• AUSZUG AUS DOKUMENT

● ● ● ● ●

JudikaturOGH

12Os156/98 – OGH Entscheidung

Entscheidung
21. Januar 1999

Kopf

Der Oberste Gerichtshof hat am 21. Jänner 1999 durch den Senatspräsidenten des Obersten Gerichtshofes Dr. Rzeszut als Vorsitzenden und durch die Hofräte des Obersten Gerichtshofes Dr. Schindler, Dr. E. Adamovic, Dr. Holzweber und Dr. Philipp als weitere Richter, in Gegenwart des Richteramtsanwärters Mag. Gutschi als Schriftführer, in der Strafsache gegen Gottfried L***** wegen des Verbrechens des schweren Betruges nach §§ 146, 147 Abs 3 StGB und weiterer strafbarer Handlungen über die Nichtigkeitsbeschwerde und die Berufung des Angeklagten gegen das Urteil des Landesgerichtes St. Pölten als Schöffengericht vom 20. August 1997, GZ 15 Vr 591/92-114, nach Anhörung der Generalprokuratur in nichtöffentlicher Sitzung den

Beschluß

gefaßt:

Spruch

Die Nichtigkeitsbeschwerde wird zurückgewiesen.

Zur Entscheidung über die Berufung werden die Akten dem Oberlandesgericht Wien zugemittelt.

Gemäß § 390a StPO fallen dem Angeklagten auch die Kosten des bisherigen Rechtsmittelverfahrens zur Last.

Text

Gründe:

Gottfried L***** wurde der Verbrechen (I) des schweren Betruges nach §§ 146, 147 Abs 3 StGB und (II) der betrügerischen Krida nach § 156 Abs 1 und 2 StGB sowie (III) der Vergehen der fahrlässigen Krida nach § 159 Abs 1 Z 1 und 2 StGB und (IV) des Vergehens nach § 114 Abs 1 und 2 ASVG schuldig erkannt.

● ● ● ● ●

Quelleinträge:

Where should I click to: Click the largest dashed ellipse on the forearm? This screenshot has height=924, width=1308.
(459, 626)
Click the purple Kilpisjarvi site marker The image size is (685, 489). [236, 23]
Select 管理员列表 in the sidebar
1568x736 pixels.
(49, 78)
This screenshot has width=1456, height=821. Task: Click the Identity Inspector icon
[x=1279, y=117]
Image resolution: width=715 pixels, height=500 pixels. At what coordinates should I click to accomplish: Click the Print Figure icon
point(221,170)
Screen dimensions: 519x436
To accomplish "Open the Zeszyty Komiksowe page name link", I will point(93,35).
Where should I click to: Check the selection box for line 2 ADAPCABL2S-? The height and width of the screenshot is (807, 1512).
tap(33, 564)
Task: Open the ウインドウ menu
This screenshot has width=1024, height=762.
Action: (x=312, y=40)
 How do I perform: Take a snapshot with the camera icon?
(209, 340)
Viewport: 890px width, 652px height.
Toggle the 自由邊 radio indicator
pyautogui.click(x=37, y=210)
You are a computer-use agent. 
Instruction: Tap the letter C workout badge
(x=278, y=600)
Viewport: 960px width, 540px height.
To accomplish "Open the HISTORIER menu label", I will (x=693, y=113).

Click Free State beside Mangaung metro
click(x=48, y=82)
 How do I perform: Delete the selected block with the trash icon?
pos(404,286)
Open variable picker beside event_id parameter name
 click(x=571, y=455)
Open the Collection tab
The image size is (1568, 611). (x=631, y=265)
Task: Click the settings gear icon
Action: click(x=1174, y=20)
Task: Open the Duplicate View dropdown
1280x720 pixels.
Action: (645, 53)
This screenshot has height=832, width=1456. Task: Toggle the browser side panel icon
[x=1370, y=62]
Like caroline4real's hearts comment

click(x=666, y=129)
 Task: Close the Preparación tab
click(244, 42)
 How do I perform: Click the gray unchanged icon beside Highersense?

● ● ● ● ●

• ZU LÖSENDE AUFGABEN
a. Wer führte laut der OGH-Entscheidung den Vorsitz im Senat?
b. Zählen Sie alle Hofräte auf, die in der OGH-Entscheidung als weitere Richter genannt werden.
Für die Bearbeitung werden die Einträge nicht gebraucht.

• LÖSUNGEN JE AUFGABE
a. Der Senatspräsident des Obersten Gerichtshofes Dr. Rzeszut.

b. Dr. Schindler, Dr. E. Adamovic, Dr. Holzweber, Dr. Philipp